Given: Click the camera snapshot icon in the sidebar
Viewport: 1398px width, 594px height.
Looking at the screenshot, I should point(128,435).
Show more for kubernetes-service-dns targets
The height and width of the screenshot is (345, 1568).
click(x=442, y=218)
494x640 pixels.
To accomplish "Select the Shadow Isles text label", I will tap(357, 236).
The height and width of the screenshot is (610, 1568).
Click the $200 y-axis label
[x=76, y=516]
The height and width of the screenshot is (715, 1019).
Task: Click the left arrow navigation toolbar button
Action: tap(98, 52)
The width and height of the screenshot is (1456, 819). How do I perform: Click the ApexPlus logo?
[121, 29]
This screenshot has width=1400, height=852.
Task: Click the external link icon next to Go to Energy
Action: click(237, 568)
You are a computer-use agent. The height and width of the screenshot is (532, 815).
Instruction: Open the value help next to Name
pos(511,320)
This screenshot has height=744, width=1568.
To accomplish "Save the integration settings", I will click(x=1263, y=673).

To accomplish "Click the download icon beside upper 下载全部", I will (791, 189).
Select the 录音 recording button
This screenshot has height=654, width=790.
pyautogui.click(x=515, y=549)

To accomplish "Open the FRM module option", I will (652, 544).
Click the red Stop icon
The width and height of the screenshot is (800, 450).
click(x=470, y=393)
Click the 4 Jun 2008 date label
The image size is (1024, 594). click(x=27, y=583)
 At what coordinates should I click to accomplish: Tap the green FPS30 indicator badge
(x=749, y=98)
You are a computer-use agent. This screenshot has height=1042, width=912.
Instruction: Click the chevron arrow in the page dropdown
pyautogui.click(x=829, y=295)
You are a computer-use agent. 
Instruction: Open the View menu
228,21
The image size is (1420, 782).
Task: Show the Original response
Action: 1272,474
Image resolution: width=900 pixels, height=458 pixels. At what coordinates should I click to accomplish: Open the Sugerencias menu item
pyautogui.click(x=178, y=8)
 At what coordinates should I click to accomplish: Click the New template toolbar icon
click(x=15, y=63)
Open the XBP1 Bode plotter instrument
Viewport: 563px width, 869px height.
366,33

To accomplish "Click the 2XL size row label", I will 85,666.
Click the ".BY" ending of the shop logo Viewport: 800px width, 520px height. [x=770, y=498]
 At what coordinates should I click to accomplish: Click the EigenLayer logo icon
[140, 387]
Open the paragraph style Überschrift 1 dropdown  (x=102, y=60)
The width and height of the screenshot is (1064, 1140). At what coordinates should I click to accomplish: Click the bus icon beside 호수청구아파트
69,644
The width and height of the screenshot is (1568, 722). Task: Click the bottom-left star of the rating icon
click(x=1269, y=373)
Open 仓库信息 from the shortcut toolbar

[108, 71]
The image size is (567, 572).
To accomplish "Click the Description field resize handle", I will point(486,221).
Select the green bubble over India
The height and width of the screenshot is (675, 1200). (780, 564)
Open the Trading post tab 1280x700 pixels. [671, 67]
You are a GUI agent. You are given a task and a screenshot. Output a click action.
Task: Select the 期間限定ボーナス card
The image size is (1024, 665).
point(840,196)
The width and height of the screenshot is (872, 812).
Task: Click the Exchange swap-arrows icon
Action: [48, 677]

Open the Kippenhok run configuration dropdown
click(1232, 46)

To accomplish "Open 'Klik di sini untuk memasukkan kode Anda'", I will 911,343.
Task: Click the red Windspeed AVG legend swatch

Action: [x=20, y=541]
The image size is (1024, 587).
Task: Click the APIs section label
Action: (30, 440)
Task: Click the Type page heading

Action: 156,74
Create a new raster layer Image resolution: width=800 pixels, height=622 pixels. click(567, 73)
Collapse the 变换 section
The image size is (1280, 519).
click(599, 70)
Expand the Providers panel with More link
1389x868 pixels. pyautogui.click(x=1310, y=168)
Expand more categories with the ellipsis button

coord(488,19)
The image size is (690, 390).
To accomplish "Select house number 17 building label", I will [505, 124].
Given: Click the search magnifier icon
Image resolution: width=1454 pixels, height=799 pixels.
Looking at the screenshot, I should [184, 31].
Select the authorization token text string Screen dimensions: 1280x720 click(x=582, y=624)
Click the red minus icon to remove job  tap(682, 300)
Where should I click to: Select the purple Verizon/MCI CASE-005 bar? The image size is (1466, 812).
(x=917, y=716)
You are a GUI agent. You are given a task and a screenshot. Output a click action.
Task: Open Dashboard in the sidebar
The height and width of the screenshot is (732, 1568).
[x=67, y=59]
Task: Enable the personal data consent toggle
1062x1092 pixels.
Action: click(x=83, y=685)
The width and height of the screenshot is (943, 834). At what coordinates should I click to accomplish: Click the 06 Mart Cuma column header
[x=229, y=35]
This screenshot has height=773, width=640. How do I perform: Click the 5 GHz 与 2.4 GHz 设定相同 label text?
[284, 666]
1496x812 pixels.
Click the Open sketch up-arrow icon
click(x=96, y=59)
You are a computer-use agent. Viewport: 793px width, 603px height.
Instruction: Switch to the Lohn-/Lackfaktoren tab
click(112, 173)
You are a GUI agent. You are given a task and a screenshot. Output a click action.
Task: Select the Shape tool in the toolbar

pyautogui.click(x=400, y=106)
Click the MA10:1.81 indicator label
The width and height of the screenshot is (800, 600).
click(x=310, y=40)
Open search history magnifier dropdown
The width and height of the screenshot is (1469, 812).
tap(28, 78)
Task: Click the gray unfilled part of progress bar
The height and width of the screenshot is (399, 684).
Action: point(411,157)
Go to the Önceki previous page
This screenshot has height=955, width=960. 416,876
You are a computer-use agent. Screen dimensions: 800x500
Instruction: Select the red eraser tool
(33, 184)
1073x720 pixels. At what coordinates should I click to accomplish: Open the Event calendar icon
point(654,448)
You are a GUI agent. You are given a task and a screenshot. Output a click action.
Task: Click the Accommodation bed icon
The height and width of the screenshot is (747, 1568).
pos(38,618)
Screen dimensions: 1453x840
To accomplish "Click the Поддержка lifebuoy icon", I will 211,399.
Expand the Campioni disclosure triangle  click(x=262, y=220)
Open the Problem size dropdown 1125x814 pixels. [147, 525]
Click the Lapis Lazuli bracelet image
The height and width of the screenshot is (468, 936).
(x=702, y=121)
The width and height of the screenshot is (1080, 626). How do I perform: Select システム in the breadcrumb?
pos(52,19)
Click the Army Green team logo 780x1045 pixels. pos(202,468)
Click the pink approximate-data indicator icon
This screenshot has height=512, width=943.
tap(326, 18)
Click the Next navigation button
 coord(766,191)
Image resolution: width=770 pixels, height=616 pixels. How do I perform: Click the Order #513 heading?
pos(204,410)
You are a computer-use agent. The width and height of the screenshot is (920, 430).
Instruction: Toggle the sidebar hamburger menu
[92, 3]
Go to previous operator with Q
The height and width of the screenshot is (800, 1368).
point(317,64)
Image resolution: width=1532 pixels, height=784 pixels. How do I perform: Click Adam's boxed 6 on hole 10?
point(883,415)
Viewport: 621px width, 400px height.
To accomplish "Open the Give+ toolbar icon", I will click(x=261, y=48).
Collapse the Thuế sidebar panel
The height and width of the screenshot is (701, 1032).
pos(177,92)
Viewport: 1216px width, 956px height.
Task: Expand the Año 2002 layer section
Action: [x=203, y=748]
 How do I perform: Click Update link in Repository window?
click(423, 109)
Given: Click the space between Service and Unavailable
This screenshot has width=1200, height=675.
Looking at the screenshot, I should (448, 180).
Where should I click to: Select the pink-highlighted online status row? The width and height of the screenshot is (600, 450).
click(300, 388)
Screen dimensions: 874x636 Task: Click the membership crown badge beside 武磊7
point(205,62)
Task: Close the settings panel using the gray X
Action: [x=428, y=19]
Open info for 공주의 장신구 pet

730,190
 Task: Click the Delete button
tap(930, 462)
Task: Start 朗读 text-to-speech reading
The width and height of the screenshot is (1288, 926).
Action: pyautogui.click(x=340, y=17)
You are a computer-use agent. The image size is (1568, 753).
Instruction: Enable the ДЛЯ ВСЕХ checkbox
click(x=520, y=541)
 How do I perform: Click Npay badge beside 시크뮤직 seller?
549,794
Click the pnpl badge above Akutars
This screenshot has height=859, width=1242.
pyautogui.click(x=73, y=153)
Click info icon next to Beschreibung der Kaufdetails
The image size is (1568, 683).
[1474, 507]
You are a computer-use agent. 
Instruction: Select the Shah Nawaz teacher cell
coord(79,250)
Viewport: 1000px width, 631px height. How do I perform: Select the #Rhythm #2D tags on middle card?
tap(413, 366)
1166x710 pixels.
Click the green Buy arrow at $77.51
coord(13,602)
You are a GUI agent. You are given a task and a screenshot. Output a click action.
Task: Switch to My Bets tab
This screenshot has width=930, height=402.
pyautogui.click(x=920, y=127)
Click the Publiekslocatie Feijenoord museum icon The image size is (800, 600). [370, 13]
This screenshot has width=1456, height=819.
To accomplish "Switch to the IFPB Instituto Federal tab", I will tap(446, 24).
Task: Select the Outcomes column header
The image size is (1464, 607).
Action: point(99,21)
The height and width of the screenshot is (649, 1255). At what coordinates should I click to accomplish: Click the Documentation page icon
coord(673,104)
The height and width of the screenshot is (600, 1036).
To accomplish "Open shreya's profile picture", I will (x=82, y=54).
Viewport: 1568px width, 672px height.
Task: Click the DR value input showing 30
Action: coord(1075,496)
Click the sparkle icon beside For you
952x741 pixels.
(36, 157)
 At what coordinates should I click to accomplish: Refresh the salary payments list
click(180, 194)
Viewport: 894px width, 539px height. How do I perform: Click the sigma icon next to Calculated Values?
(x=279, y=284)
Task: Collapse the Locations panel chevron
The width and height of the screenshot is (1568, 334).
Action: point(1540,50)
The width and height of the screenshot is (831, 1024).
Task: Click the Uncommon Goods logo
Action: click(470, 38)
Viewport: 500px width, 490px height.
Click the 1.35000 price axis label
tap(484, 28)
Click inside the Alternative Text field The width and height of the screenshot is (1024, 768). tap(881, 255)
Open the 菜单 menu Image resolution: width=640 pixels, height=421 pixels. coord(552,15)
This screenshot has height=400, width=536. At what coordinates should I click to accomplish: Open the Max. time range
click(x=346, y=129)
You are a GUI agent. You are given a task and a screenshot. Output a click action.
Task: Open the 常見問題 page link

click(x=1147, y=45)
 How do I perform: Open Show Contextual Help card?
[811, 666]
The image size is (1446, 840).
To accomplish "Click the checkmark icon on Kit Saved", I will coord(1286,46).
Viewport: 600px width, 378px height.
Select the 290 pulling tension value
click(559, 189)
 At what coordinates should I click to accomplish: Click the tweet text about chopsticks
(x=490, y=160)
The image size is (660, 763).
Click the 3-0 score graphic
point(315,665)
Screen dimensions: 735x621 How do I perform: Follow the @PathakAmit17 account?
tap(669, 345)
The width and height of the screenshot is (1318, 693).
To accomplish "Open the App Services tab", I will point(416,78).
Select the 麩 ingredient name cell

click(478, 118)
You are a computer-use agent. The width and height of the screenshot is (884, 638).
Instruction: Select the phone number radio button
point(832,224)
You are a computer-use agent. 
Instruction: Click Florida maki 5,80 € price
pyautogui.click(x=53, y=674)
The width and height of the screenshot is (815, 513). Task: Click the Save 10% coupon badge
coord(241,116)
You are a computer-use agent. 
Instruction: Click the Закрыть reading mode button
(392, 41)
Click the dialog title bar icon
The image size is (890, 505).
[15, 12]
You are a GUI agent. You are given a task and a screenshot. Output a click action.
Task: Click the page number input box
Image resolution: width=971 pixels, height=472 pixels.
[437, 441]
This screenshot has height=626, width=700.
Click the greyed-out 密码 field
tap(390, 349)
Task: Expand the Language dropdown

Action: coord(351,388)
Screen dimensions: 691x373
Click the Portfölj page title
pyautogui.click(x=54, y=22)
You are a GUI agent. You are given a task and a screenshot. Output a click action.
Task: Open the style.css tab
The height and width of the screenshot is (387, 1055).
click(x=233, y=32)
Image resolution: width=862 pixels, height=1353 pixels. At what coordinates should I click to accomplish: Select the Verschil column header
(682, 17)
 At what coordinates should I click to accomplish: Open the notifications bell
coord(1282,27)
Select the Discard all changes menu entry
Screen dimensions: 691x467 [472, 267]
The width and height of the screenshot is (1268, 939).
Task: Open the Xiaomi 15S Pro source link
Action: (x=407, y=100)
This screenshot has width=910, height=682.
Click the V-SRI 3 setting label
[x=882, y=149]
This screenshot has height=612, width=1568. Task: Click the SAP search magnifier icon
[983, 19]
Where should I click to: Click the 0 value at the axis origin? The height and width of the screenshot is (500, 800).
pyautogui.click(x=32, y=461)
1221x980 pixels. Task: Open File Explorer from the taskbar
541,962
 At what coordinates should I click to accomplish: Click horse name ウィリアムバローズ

**YOUR ASSIGNMENT**
Write down again, exactly as given, only the lines above that fall from the line with "The image size is (1464, 607)." to the line with "The height and width of the screenshot is (600, 1036).", inclusive.

**EXERCISE ANSWER**
The image size is (1464, 607).
Action: point(99,21)
The height and width of the screenshot is (649, 1255). At what coordinates should I click to accomplish: Click the Documentation page icon
coord(673,104)
The height and width of the screenshot is (600, 1036).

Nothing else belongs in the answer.